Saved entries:
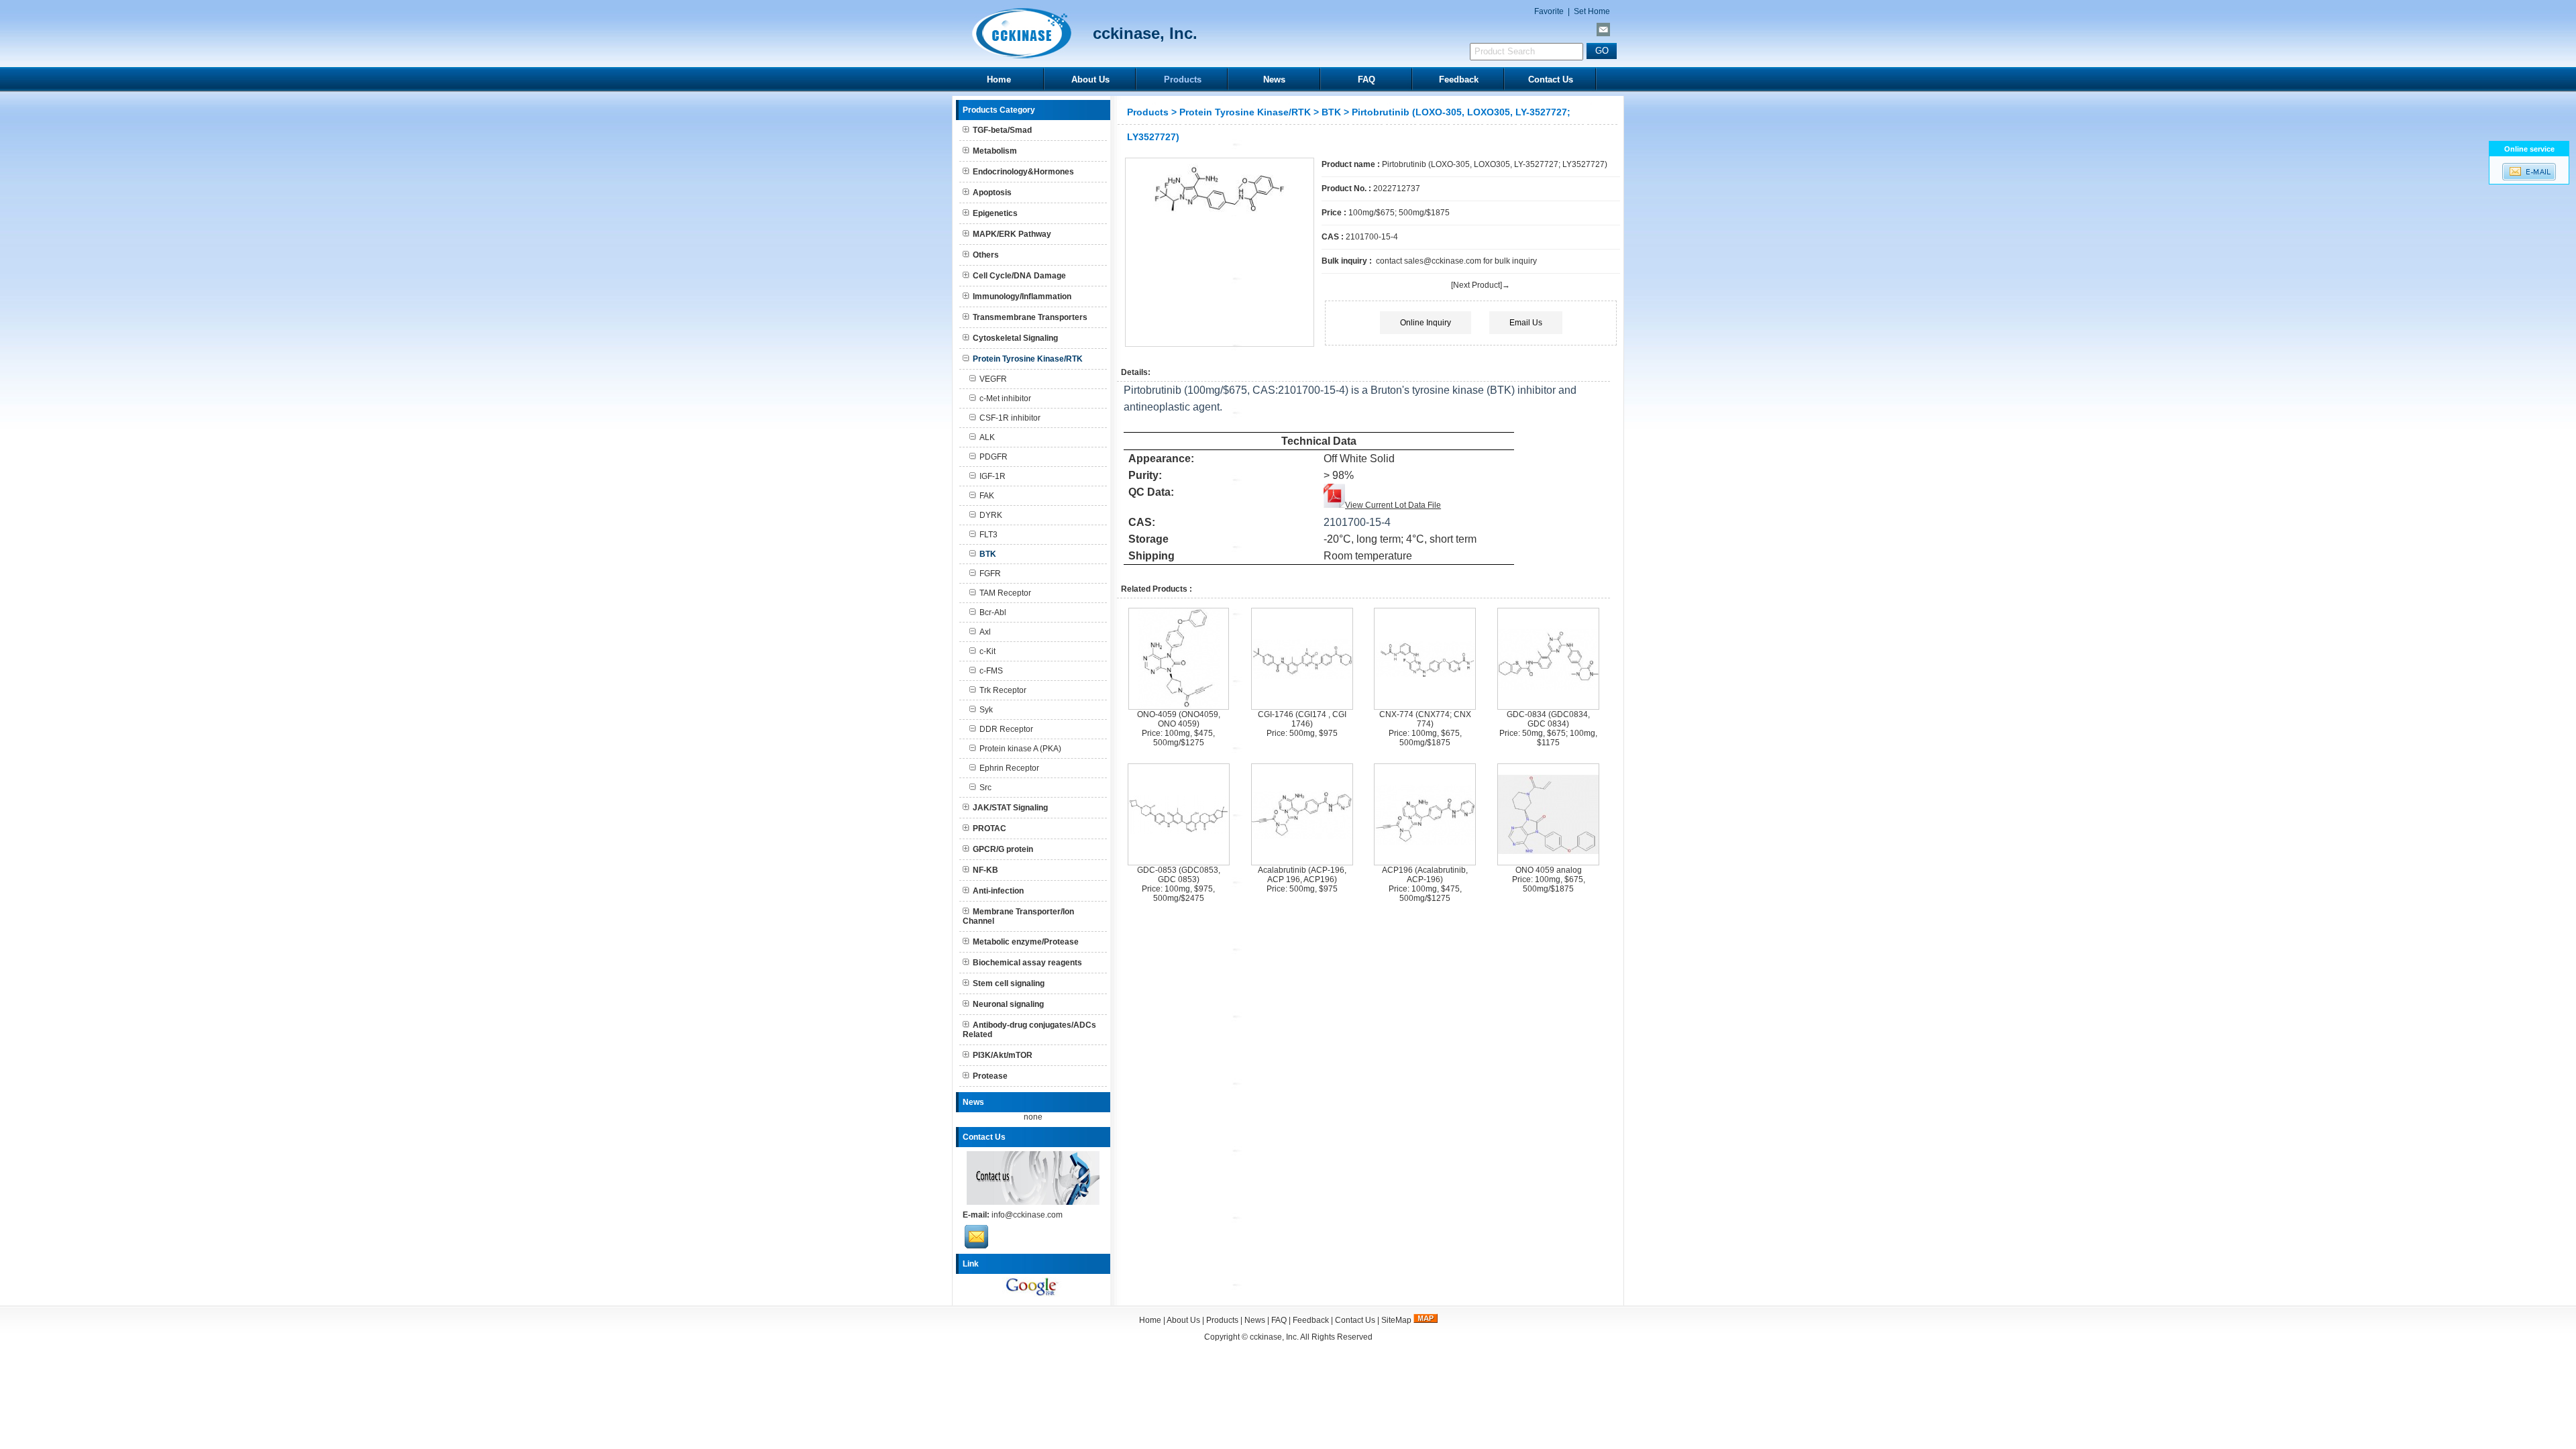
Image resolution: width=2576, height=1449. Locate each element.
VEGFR (993, 379)
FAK (986, 495)
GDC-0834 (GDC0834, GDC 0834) (1548, 719)
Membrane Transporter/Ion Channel (1018, 916)
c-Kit (987, 651)
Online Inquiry (1425, 322)
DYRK (990, 515)
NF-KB (985, 870)
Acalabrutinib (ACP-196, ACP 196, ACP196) (1302, 874)
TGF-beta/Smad (1002, 130)
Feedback (1459, 79)
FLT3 (988, 534)
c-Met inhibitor (1005, 398)
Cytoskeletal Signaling (1015, 338)
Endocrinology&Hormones (1023, 171)
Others (986, 255)
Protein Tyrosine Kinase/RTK (1245, 112)
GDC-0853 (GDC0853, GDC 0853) (1178, 874)
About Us (1090, 79)
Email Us (1525, 322)
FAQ (1366, 79)
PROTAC (989, 828)
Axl (985, 632)
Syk (986, 709)
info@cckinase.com (1027, 1215)
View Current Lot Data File (1393, 505)
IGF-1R (992, 476)
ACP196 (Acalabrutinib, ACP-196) (1425, 874)
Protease (990, 1076)
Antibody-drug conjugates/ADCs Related (1029, 1029)
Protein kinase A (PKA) (1020, 748)
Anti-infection (998, 891)
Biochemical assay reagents (1027, 962)
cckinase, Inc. (1274, 1337)
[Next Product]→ (1480, 285)
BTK (1331, 112)
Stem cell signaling (1008, 983)
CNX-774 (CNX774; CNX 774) (1425, 719)
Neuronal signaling (1008, 1004)
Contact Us (1550, 79)
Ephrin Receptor (1009, 768)
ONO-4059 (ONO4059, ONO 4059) (1178, 719)
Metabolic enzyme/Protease (1026, 942)
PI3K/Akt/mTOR (1002, 1055)
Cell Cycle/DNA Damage (1019, 275)
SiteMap (1396, 1320)
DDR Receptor (1006, 729)
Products (1182, 79)
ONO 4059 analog (1548, 870)
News (1274, 79)
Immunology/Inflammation (1022, 296)
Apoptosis (992, 192)
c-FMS (991, 671)
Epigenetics (995, 213)
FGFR (990, 573)
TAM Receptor (1005, 593)
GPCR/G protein (1003, 849)
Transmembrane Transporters (1030, 317)
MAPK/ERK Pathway (1012, 234)
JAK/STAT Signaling (1010, 807)
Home (999, 79)
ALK (987, 437)
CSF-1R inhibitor (1009, 418)
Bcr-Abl (992, 612)
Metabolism (995, 151)
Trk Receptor (1002, 690)
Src (985, 787)
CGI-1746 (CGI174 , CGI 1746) (1302, 719)
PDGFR (993, 457)
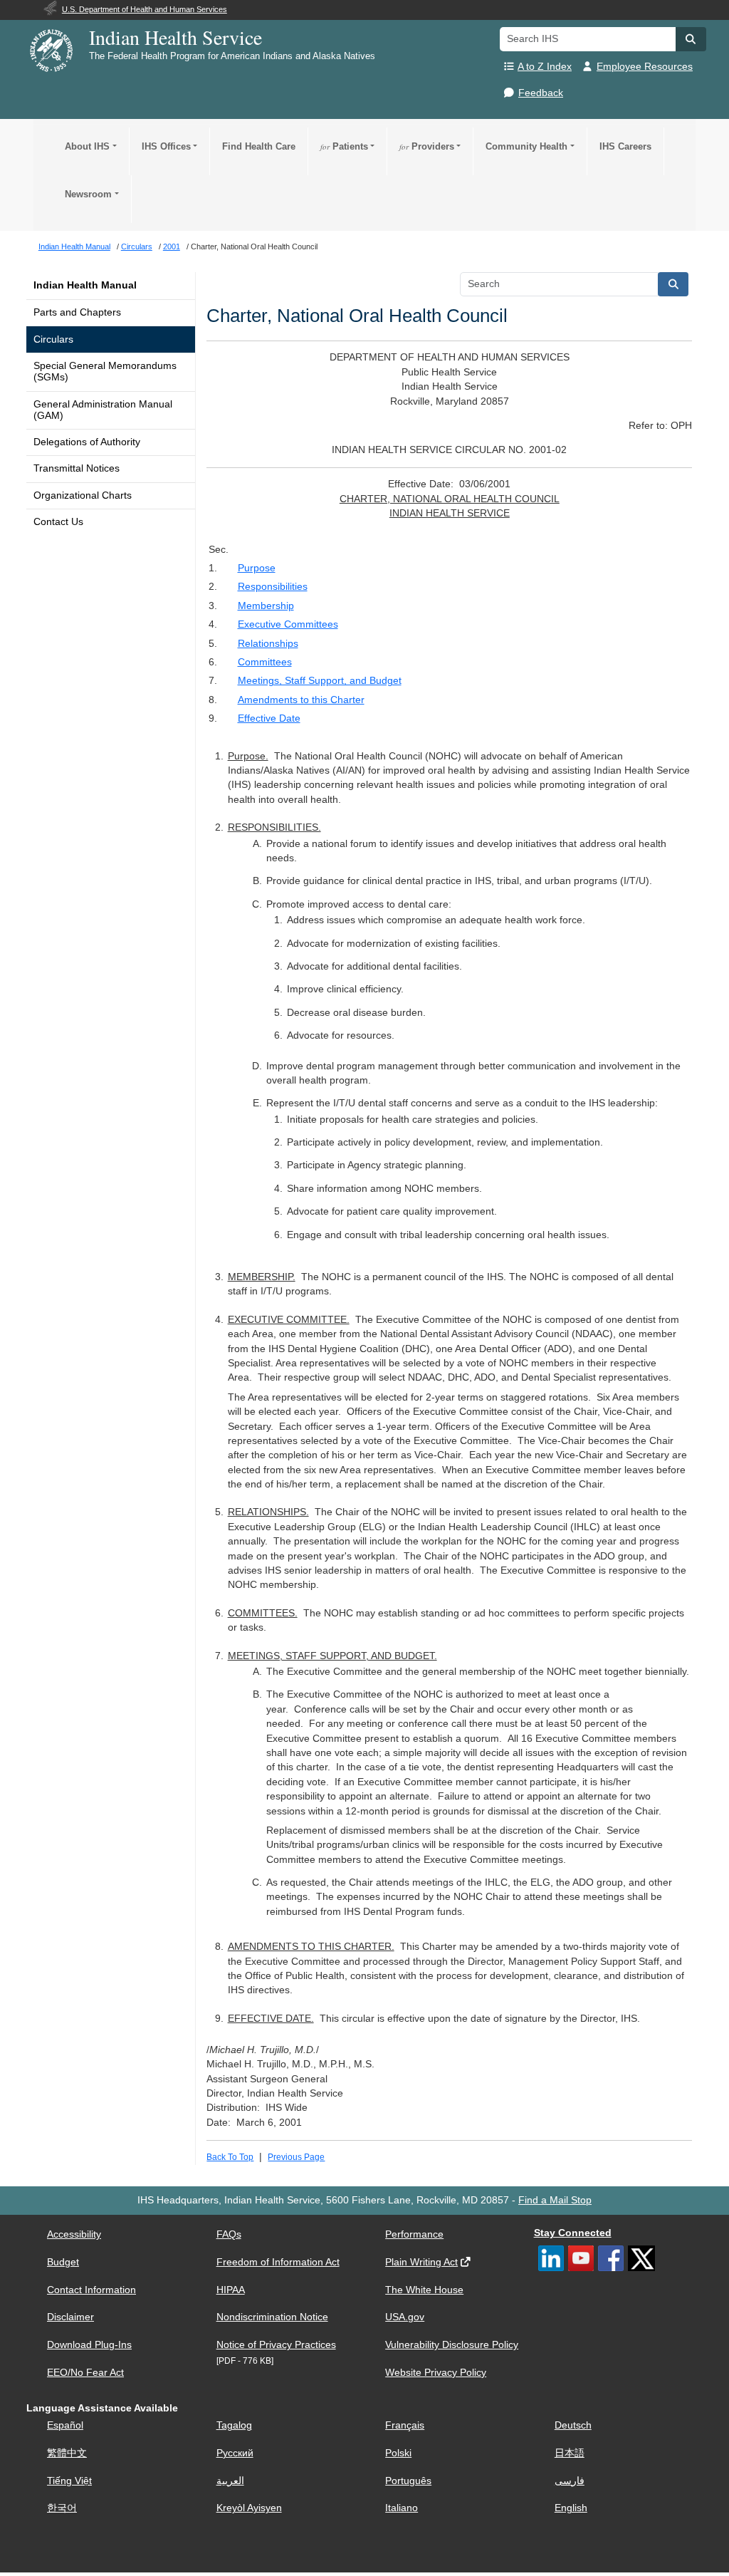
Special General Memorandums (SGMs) (105, 371)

**TRY IT**
Read the entries and select each line where the word "Protease" is found.

**ANSWER BOX**
Protease (990, 1076)
Metabolic enzyme/Protease (1026, 942)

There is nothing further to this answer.